Most people who have found themselves in leadership positions agree on one thing – leadership is exhausting! Leaders not only have to worry about their own deadlines, projects, goals, etc., but also the deadlines, projects, goals, etc. of their followers.
With so many plates to spin, it can be difficult for leaders to find the energy to do everything they need to do, and more and more evidence suggests that leaders are running out of juice. This is a problem not only for the leaders themselves, but also for the followers, as burnt out leaders tend to not be as effective.

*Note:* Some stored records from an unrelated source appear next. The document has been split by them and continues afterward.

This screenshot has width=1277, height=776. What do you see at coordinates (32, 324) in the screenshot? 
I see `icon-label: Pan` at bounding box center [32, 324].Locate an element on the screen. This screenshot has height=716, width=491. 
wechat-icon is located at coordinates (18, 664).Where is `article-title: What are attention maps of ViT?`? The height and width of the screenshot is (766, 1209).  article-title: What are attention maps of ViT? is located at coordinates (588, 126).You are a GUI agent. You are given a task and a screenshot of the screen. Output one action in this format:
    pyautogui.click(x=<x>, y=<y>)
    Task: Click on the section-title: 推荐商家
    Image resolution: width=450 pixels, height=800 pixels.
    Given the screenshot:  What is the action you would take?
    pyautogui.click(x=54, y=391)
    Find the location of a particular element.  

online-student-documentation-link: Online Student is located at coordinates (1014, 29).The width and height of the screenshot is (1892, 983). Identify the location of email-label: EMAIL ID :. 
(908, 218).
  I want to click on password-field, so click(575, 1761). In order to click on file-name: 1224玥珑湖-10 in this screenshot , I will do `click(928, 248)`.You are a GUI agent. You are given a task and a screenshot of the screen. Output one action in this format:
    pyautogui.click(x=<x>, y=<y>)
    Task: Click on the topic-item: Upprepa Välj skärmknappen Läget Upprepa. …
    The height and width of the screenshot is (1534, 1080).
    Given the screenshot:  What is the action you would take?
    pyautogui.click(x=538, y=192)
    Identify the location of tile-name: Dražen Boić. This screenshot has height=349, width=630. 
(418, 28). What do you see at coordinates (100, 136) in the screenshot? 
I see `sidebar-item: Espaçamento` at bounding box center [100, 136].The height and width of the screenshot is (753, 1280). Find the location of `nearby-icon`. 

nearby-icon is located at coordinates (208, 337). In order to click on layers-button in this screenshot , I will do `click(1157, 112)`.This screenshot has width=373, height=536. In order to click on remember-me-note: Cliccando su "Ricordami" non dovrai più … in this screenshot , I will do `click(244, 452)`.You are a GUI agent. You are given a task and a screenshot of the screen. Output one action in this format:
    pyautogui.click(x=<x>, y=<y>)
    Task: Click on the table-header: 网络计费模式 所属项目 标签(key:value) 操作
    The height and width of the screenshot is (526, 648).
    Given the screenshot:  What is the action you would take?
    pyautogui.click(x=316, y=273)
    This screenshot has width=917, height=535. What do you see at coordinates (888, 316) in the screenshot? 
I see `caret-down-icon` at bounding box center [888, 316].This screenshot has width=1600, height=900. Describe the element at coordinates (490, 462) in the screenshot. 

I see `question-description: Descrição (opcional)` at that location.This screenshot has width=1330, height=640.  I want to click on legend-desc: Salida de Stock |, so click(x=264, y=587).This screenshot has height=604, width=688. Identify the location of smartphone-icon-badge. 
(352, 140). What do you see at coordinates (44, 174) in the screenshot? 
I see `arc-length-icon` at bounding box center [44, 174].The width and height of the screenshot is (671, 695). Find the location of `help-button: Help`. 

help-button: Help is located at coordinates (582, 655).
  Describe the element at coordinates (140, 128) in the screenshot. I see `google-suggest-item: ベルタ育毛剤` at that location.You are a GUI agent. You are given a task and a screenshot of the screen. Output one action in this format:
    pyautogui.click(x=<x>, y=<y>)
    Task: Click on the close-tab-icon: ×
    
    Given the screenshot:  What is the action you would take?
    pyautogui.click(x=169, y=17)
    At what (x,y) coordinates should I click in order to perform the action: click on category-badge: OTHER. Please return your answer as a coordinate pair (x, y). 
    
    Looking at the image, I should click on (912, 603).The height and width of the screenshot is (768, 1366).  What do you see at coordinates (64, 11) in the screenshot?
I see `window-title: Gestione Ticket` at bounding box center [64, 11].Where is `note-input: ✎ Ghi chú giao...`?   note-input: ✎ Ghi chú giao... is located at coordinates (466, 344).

With this in mind, a recent article I co-authored in Harvard Business Review*, explored a tactic that leaders can use to help recover some of their energy.
There are a variety of techniques that have been studied to help leaders get some of their gusto back, but they all seem to have costs.
*Taking breaks can help recuperate, but it can almost be counterproductive for leaders because now they have even more stuff to catch up on when they come back.
*Drinking caffeine has also been shown to be helpful, but as most leaders can tell you that can only take you so far.
So the question is, is there a healthy, easy, reproducible way for leaders to give leaders a boost of energy?
Our research suggests:
*When leaders take a minute to think about themselves as good leaders, this can give them a little boost in energy that can help make them more effective at work.
*There is something unique about leaders identity as leaders, and that activating this identity can have benefits for leaders.
And the technique couldn’t be simpler – all you need to do is take a minute and think about something that makes you a good leader. It can be a personality trait, an accomplishment, an experience – anything that reminds you that you’re good at leading. The key is to think about it and focus on it, just for a few minutes, ideally in the morning.
So, rather than taking a break or drinking a gallon of coffee, take a minute and remind yourself that you’re a good leader.
*Lanaj, K., Foulk, T., Erez, A., “How Self-Reflection Can Help Leaders Stay Motivated,” Harvard Business Review, September 13, 2018.